Dataflow: Core Concepts and Terminology

Dataflow: Core Concepts and Terminology

Ben Makansi Ben Makansi
10 minute read

To pass the GCP Professional Data Engineer exam, you have to know certain foundational concepts in Dataflow that define how data is represented and processed.

Let's go over them.

PCollections and Elements

A PCollection is the basic data structure in Dataflow. It represents a collection of data that your pipeline will process. You can think of it as the input and output of your pipeline—it’s what flows through each step. A PCollection isn’t necessarily stored in one place; it’s distributed across the system to support parallel processing at scale.

Inside each PCollection are Elements, which are the individual pieces of data being processed. If you're working with user data, for example, one element might be a record like: name = Alice, age = 27, city = Seattle. Each element usually contains multiple fields, and the full set of elements forms the dataset.
——
# SET TASK
Extend the Dataflow terminology article above, picking up right after its final sentence and keeping its tone.

# SUPPLIED MATERIAL
——
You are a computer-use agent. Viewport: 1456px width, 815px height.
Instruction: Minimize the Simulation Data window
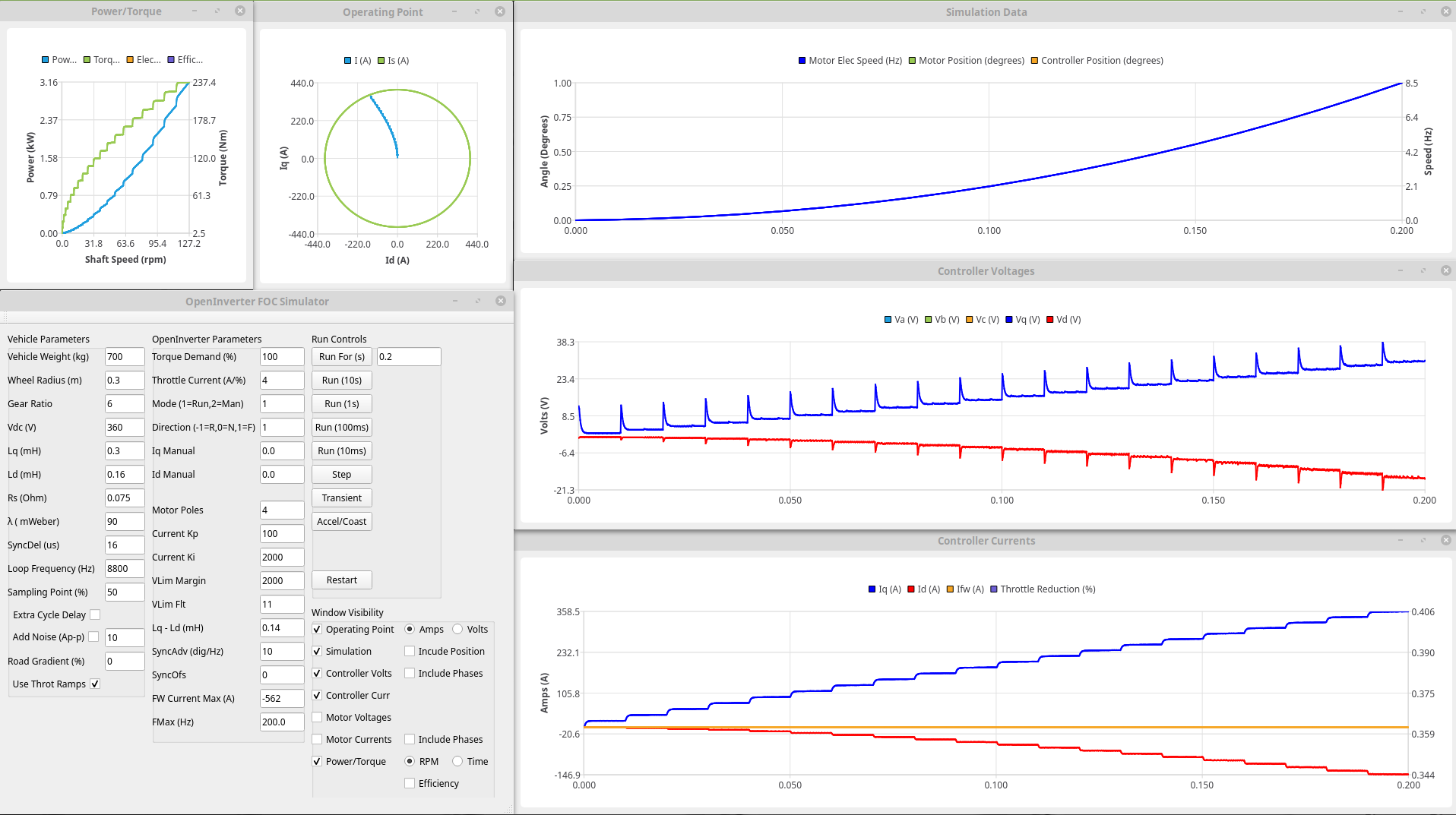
——
# WRITTEN RESPONSE
Starting with these two concepts—PCollections and Elements—lays the groundwork for understanding how pipelines handle data. From here, more advanced topics like transforms, windowing, and triggers all build on this same model. Getting clear on these basics makes the rest of Dataflow much easier to grasp.

Distributed Datasets

A common misconception when first learning Dataflow is to imagine a PCollection as a single, centralized dataset—something like a traditional database table. In reality, a PCollection is distributed by design. It exists not on a single machine but across many, enabling the kind of parallel processing that makes Dataflow scalable and efficient.

Consider a PCollection with just five elements. While we might visualize it as a small table, that table does not reside in one place. Instead, the elements are automatically divided and assigned to different worker nodes in the Dataflow cluster. Each node processes a subset of the data independently.

For example, one worker might handle the first two elements, another might process the next two, and a third could take the last. This distribution is key to how Dataflow achieves parallelism: multiple machines can work simultaneously on different parts of the dataset without needing to coordinate constantly with each other.

This distributed nature is what allows Dataflow to scale. As the size of the data increases, more workers can be added, and the system can continue to operate efficiently. The core idea to grasp is that a PCollection is not a monolithic structure—it is inherently partitioned and processed across many machines to support large-scale, high-throughput data pipelines.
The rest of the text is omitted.